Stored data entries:
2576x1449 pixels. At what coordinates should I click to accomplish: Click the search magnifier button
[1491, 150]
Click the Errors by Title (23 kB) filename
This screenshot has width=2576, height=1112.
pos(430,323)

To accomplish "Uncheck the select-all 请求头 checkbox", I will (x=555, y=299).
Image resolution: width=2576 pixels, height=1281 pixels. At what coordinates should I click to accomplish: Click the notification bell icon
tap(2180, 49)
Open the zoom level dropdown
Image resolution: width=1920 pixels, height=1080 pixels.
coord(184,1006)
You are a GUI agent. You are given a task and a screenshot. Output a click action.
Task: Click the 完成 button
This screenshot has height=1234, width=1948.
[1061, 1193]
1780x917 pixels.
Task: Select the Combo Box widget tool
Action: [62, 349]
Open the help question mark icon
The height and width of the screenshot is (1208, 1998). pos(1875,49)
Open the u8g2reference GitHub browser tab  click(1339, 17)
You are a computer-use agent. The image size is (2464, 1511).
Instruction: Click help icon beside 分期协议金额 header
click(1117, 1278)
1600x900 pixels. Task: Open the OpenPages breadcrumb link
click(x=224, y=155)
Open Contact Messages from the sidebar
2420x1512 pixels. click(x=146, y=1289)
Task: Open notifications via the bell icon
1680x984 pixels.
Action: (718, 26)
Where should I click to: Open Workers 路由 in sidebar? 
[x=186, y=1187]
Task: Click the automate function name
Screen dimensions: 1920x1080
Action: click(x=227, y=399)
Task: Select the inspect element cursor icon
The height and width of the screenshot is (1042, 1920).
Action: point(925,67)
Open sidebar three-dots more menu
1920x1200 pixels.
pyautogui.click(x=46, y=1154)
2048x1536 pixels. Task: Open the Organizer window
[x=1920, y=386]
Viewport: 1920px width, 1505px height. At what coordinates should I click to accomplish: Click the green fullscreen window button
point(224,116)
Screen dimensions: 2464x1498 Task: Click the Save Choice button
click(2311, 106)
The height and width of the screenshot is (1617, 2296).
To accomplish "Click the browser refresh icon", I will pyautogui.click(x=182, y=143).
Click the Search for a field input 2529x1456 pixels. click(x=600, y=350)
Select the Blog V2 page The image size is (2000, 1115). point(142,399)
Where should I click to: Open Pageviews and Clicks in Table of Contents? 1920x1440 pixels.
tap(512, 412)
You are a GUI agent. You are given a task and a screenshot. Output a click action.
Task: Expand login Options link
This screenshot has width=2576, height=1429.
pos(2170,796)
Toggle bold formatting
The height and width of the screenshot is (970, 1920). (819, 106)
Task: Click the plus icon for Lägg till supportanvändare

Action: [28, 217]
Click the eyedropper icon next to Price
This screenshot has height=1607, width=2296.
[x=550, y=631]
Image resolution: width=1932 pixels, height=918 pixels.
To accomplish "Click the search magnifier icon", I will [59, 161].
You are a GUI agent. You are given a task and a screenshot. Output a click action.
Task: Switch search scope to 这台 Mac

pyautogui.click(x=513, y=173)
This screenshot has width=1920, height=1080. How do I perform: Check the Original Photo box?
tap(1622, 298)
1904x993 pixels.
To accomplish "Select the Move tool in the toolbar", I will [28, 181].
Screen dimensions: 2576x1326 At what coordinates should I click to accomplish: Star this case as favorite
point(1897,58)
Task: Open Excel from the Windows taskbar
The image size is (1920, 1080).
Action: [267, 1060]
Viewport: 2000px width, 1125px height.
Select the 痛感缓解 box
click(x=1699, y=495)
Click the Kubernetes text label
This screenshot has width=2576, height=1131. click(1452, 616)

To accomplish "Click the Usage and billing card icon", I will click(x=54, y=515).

* _Work required_
The line containing "1904x993 pixels." and all lines after it, through the end of the entries above, are to be returned exactly and alone.

* _Solution to this problem_
1904x993 pixels.
To accomplish "Select the Move tool in the toolbar", I will [28, 181].
Screen dimensions: 2576x1326 At what coordinates should I click to accomplish: Star this case as favorite
point(1897,58)
Task: Open Excel from the Windows taskbar
The image size is (1920, 1080).
Action: [267, 1060]
Viewport: 2000px width, 1125px height.
Select the 痛感缓解 box
click(x=1699, y=495)
Click the Kubernetes text label
This screenshot has width=2576, height=1131. click(1452, 616)

To accomplish "Click the Usage and billing card icon", I will click(x=54, y=515).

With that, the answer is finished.